■ **SELECTED TEXT**:
13) It is not clear why cylinders should dominate for large FvK numbers and large rescaled spontaneous curvature. Could the author elaborate on this point?

At large FvK numbers, corresponding to the regime where stretching dominates over bending, cylinders have the advantage of not having any stretching energy cost (i.e. a flat sheet of hexamers can be bent into a cylinder without any stretching). A cylindrical structure having a radius equal to the spontaneous radius R₀, i.e. r=1, will minimize the bending penalty and will have a free energy of formation, according to Equation 12, that decreases unboundedly with the size when Δμ(tilde)>=1/(2γ). In other words, once the formation of a cylinder becomes more favorable than free capsomers, it will continue growing without limit decreasing indefinitely its free energy of formation without paying any stretching cost, thus overcoming the energetic gain of any finite sized structure. This will be the case when Δμ(tilde)>=1/(2γ). The larger the γ (FvK), the smaller the Δμ(tilde) required for this to occur and therefore, regions where finite sized structures where preferred start to be devoured by the region where cylinders dominate (purple regions in Figure 3).

■ **DATA FOR ANALYSIS**:
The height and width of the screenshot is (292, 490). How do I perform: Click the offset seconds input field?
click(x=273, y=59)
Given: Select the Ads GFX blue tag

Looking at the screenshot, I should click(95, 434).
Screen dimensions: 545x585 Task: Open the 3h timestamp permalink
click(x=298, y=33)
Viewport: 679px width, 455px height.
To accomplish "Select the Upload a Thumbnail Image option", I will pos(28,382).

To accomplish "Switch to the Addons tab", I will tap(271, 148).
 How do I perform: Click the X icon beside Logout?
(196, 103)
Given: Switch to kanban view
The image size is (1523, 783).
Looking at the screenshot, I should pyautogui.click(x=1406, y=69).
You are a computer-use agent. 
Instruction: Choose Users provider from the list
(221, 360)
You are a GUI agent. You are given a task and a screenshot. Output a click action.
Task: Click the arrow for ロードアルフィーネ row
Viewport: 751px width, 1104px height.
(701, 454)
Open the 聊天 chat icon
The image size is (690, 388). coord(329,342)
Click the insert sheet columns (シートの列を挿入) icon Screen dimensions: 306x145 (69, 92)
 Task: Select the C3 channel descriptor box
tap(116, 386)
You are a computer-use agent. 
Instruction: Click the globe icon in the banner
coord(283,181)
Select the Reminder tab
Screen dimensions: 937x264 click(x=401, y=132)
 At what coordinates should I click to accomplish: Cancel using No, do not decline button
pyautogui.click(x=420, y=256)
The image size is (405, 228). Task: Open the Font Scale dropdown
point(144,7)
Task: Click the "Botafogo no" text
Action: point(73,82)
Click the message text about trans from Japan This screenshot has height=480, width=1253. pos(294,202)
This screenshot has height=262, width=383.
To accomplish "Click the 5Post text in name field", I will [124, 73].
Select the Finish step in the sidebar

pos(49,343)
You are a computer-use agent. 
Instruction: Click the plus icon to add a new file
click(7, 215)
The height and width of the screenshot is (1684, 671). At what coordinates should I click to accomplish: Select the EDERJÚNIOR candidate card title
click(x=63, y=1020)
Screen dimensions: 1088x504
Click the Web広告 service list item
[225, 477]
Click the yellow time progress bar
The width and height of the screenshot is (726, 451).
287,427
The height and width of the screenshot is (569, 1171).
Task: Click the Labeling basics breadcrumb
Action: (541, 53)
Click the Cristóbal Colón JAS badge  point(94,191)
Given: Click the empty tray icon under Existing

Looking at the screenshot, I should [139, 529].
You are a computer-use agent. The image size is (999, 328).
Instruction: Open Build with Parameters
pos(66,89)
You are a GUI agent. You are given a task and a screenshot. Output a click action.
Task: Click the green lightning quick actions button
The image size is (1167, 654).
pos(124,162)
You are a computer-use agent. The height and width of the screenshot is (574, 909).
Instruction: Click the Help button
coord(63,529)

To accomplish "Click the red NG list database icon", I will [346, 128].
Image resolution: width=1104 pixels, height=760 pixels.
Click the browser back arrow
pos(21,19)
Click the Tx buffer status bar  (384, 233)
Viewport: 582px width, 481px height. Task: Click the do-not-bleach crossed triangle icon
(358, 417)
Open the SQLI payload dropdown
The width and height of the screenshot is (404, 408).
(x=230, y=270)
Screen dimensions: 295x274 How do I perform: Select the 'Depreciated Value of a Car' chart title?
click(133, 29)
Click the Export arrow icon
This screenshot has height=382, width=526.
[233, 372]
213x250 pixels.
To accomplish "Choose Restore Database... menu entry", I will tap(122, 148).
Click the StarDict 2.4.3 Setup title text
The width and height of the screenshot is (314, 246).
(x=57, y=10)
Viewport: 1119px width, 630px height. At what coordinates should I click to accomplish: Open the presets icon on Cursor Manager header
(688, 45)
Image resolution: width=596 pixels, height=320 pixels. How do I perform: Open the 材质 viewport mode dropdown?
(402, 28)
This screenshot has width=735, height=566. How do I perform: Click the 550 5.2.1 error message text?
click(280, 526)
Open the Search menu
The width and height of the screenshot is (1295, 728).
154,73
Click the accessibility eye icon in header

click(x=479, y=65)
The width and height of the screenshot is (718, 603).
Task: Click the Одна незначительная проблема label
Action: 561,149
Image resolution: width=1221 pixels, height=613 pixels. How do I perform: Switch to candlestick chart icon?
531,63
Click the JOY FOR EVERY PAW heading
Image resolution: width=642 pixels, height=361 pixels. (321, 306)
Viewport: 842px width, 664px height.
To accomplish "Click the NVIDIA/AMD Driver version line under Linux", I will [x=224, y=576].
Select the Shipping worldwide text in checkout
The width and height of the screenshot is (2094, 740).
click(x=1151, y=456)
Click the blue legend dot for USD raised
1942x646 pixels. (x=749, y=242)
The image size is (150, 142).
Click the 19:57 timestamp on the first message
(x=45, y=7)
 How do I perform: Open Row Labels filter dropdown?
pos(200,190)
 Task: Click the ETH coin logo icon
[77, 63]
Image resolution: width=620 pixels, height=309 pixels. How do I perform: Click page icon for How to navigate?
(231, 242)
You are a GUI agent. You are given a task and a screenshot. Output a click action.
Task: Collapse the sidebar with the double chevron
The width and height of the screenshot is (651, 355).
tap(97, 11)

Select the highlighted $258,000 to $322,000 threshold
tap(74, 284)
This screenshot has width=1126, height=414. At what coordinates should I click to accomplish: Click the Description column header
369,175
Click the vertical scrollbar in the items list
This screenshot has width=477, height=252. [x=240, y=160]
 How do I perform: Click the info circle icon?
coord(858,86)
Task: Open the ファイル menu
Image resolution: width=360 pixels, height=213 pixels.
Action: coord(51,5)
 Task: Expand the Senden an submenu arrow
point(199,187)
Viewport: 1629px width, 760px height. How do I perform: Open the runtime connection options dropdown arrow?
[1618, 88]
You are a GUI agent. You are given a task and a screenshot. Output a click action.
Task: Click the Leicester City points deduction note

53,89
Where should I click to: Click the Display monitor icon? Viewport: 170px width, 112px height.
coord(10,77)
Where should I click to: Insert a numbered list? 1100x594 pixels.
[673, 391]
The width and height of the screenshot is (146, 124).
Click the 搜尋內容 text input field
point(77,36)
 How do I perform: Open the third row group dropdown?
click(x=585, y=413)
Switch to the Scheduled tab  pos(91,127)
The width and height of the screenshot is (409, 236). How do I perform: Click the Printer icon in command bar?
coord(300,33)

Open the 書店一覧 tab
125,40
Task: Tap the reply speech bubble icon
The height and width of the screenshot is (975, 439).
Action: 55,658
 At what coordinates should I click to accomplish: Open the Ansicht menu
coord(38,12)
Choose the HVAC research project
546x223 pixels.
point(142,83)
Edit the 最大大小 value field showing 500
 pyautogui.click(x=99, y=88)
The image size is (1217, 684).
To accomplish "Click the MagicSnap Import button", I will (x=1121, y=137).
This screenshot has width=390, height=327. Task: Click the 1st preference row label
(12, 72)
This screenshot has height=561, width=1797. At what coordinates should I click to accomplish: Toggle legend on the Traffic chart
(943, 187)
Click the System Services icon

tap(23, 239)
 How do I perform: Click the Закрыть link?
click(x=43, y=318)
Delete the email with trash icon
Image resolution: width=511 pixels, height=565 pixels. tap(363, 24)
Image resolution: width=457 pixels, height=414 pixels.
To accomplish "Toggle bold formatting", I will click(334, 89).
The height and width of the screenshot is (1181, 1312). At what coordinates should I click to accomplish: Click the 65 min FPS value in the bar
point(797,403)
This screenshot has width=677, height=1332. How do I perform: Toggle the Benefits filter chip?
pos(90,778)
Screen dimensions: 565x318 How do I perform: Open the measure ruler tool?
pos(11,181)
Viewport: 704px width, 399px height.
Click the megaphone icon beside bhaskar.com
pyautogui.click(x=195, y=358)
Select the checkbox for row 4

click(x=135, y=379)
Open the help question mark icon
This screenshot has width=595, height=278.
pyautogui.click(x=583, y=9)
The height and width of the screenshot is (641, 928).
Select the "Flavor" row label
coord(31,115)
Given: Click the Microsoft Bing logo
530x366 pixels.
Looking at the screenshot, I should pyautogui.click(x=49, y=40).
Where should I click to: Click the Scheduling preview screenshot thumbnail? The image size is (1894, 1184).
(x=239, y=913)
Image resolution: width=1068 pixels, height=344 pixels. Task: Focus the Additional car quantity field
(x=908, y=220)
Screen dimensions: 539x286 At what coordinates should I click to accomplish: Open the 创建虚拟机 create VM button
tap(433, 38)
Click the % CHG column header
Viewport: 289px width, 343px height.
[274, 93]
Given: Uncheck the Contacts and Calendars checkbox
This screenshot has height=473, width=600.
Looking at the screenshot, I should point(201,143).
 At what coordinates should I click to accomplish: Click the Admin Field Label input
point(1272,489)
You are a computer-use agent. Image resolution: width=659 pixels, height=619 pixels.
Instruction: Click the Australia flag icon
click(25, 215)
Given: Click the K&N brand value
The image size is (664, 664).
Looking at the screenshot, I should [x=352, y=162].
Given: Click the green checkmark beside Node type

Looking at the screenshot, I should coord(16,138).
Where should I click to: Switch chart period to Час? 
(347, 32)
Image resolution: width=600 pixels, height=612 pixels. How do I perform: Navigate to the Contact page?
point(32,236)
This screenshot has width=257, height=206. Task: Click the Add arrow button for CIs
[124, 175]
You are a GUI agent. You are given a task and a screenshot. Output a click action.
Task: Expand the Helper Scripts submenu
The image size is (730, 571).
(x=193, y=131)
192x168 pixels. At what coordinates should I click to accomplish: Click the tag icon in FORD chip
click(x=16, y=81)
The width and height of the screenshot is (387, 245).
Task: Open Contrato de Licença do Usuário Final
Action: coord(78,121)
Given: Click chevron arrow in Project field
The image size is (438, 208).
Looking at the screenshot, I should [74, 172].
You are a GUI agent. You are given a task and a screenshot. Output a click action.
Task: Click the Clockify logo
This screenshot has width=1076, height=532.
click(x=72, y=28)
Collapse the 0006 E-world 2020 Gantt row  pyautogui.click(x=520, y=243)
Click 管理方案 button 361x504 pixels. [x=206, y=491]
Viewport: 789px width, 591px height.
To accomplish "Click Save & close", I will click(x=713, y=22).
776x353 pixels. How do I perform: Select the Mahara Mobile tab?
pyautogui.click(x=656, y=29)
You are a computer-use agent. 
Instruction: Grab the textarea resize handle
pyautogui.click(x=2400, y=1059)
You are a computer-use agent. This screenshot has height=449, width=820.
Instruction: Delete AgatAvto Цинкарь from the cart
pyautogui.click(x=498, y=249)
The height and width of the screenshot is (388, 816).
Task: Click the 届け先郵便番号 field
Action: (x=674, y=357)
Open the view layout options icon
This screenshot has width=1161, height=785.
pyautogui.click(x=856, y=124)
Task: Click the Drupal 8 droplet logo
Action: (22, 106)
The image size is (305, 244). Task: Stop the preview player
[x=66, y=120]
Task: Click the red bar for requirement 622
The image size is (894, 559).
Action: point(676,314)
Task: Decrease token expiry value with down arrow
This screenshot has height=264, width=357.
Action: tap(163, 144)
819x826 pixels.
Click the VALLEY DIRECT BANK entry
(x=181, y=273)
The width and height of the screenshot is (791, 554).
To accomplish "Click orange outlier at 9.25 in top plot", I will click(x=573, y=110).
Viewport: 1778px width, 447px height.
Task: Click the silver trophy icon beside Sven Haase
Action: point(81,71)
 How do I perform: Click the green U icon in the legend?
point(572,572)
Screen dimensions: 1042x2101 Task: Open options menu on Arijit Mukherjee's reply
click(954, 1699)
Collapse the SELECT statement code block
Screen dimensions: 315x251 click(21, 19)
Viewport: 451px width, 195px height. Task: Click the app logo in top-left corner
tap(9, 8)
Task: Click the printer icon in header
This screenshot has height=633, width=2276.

■ **DESCRIPTION OF THE TASK**: Output the text on why cylinders dominate at large FvK numbers, starting with "13) It is not" and going on through "on this point?". The items after the text are separate material.

■ **WRITTEN SOLUTION**:
13) It is not clear why cylinders should dominate for large FvK numbers and large rescaled spontaneous curvature. Could the author elaborate on this point?